(Stored data)
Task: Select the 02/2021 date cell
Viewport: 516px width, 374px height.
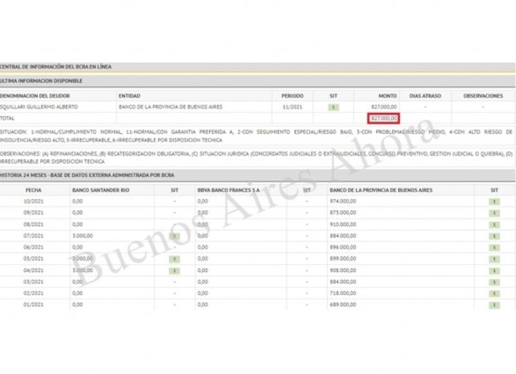Action: pyautogui.click(x=34, y=293)
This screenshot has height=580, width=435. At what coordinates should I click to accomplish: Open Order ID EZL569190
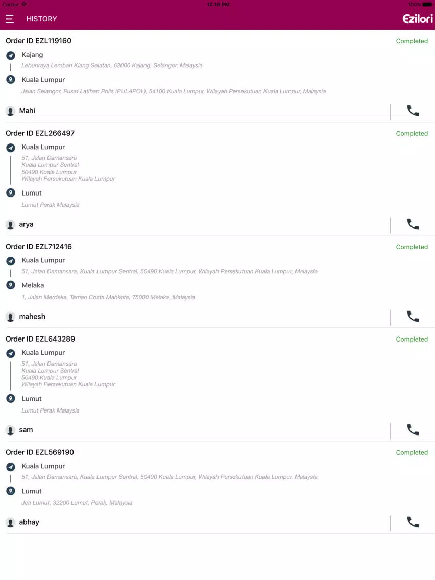tap(40, 452)
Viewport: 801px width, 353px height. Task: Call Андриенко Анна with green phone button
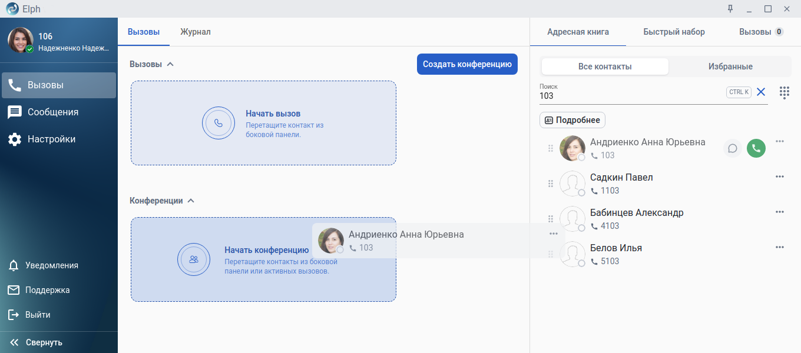click(756, 148)
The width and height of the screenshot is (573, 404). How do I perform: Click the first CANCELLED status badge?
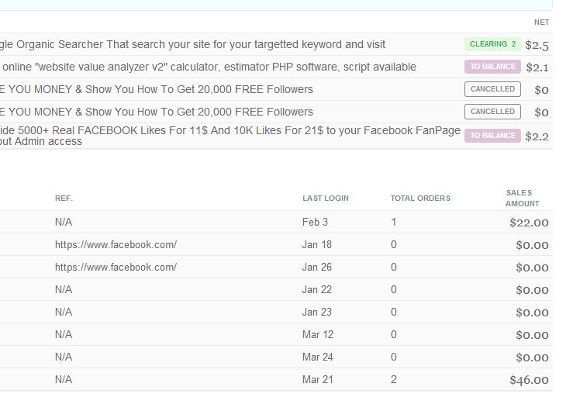click(x=492, y=89)
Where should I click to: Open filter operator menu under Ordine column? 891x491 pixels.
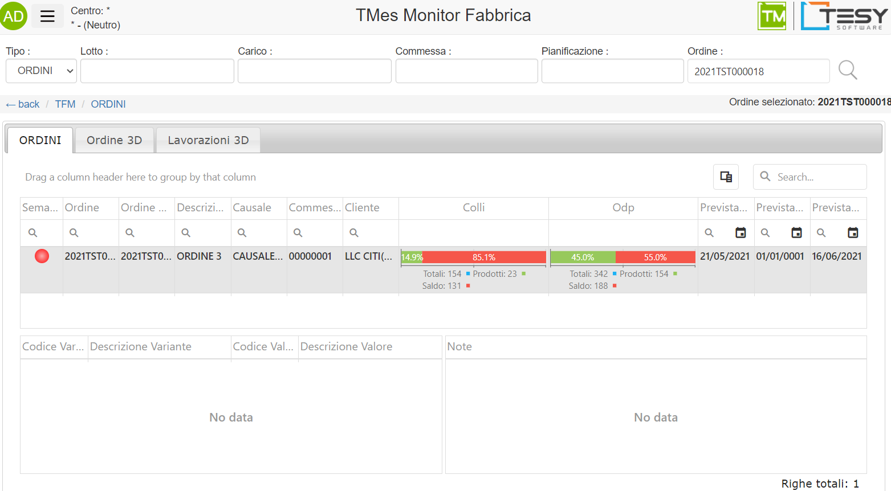coord(74,232)
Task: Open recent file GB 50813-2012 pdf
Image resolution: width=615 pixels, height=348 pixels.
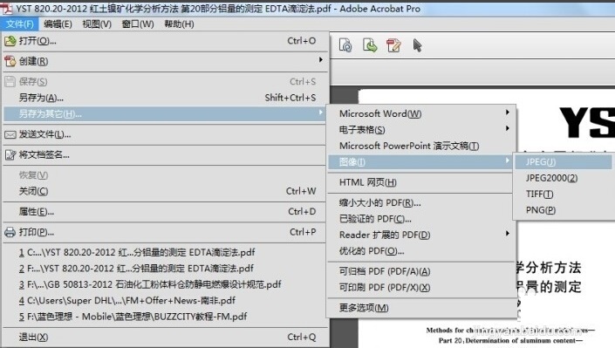Action: pos(150,284)
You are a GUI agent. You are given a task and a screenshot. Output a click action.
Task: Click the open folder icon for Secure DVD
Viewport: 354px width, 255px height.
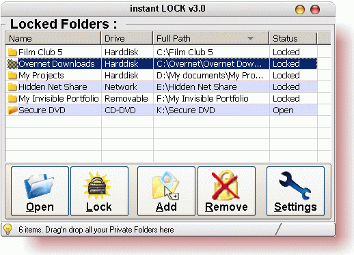[12, 110]
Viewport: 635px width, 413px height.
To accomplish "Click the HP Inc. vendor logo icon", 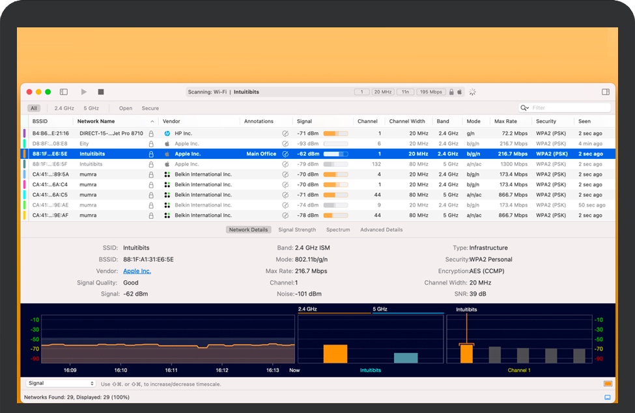I will [x=167, y=134].
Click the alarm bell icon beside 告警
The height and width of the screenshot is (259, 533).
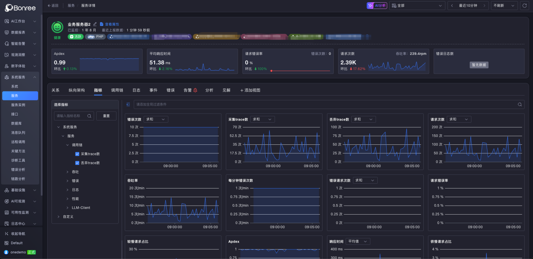(x=195, y=90)

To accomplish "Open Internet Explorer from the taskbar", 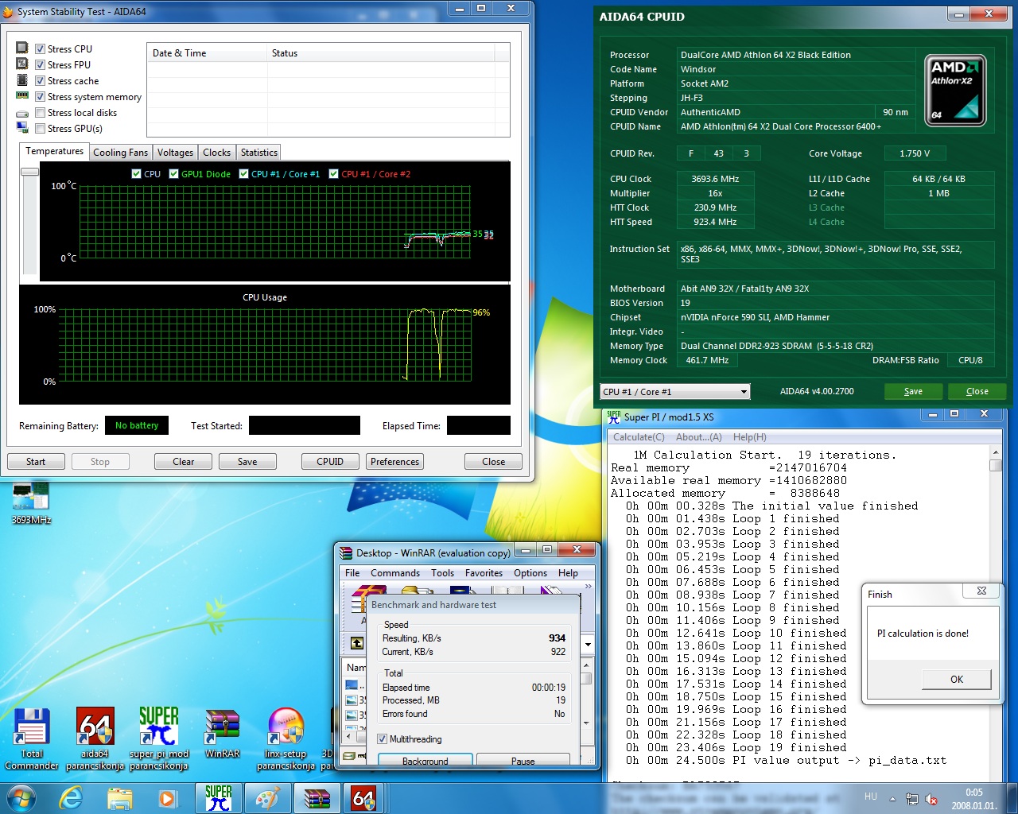I will pyautogui.click(x=71, y=797).
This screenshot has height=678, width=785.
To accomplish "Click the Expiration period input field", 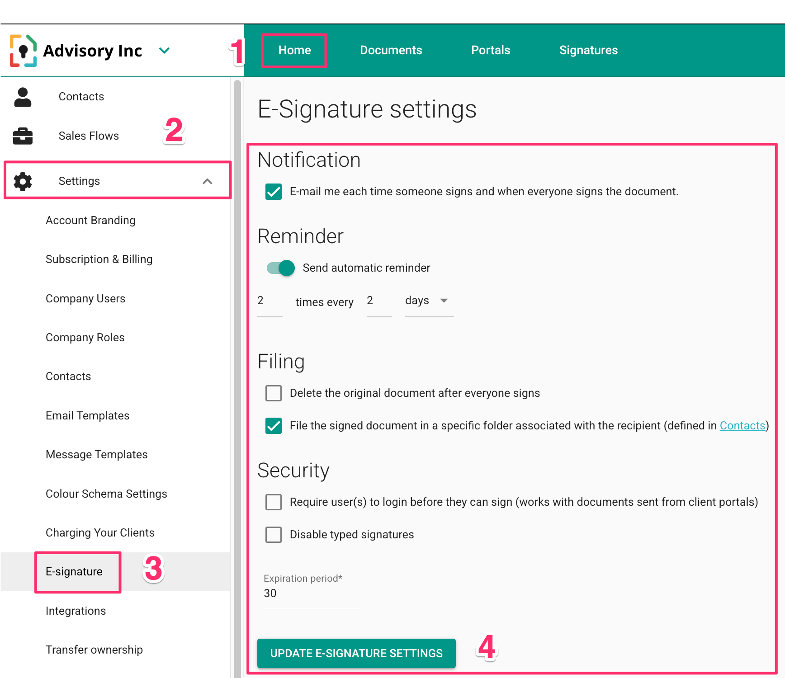I will coord(312,593).
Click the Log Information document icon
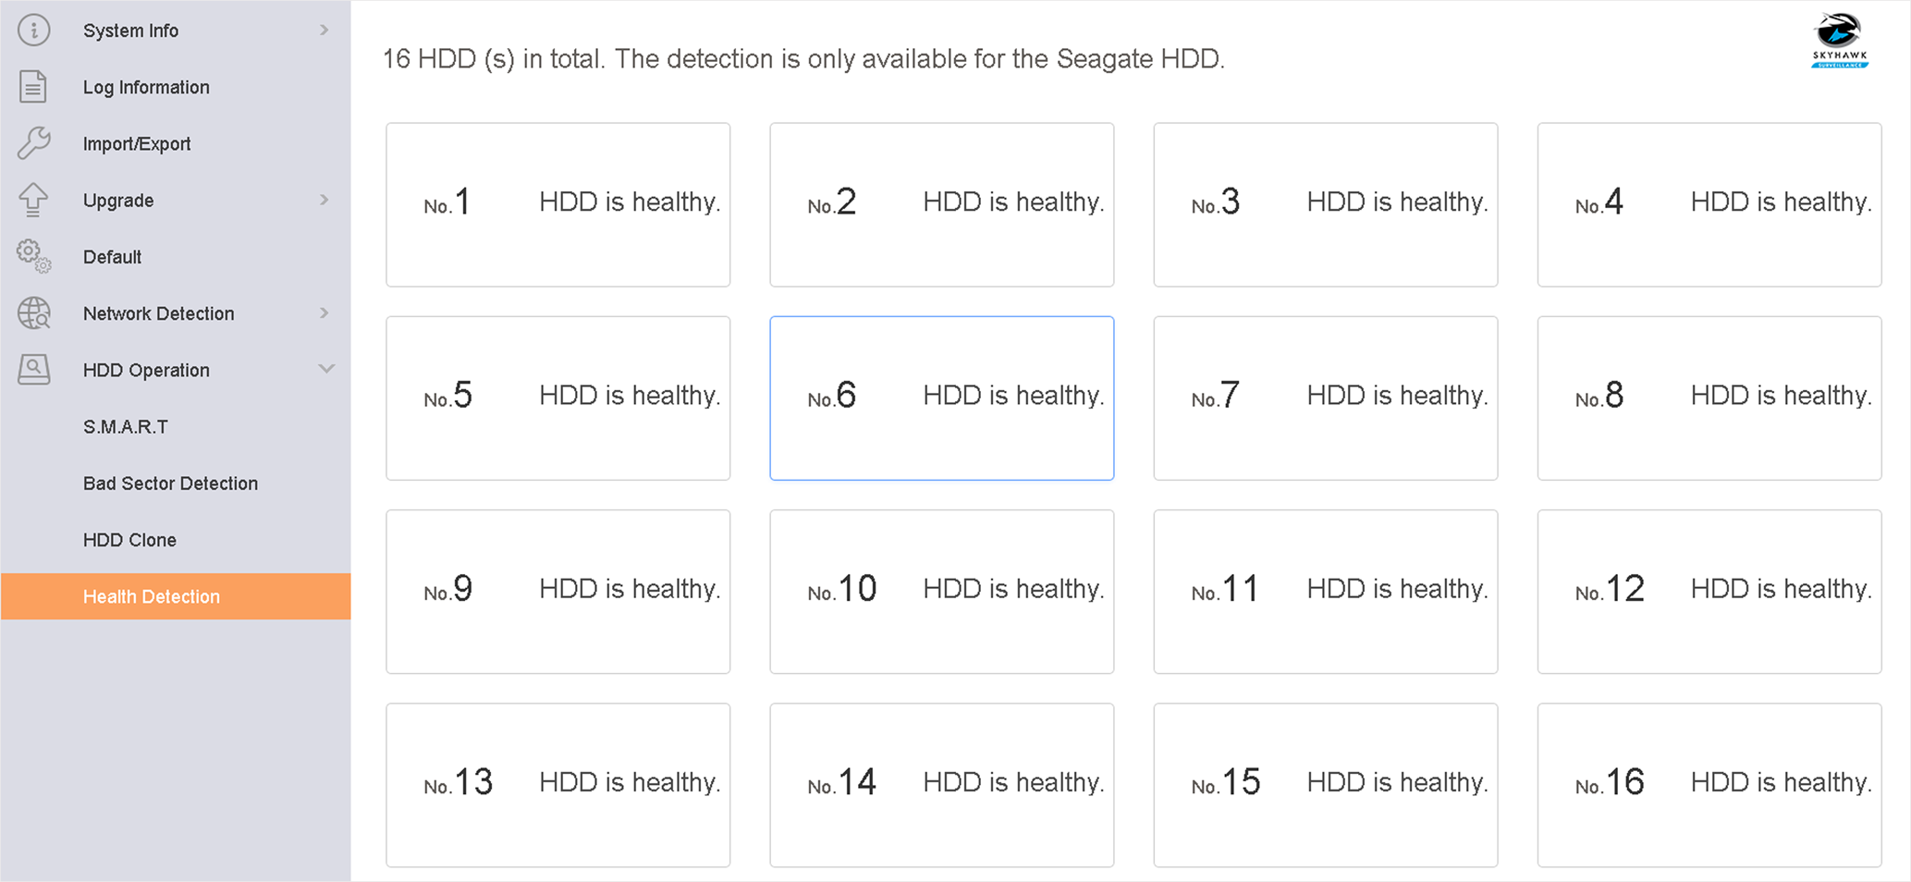The width and height of the screenshot is (1911, 882). (x=33, y=87)
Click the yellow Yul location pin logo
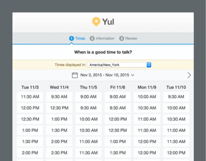Viewport: 206px width, 161px height. click(97, 22)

## Exercise objective
Word for word, restate the lines above from the one with "Viewport: 516px width, 374px height." through the one with "Viewport: 635px width, 413px height.", keeping both ends and dropping the pictures.

## Expected output
Viewport: 516px width, 374px height.
Action: pyautogui.click(x=34, y=293)
This screenshot has height=580, width=435. At what coordinates should I click to accomplish: Open Order ID EZL569190
tap(40, 452)
Viewport: 801px width, 353px height. Task: Call Андриенко Анна with green phone button
click(756, 148)
The width and height of the screenshot is (573, 404). How do I perform: Click the first CANCELLED status badge?
click(x=492, y=89)
Where should I click to: Open filter operator menu under Ordine column? 891x491 pixels.
coord(74,232)
Task: Open recent file GB 50813-2012 pdf
Image resolution: width=615 pixels, height=348 pixels.
Action: pos(150,284)
You are a GUI agent. You are given a task and a screenshot. Output a click action.
Task: Click the open folder icon for Secure DVD
Viewport: 354px width, 255px height.
[12, 110]
Viewport: 635px width, 413px height.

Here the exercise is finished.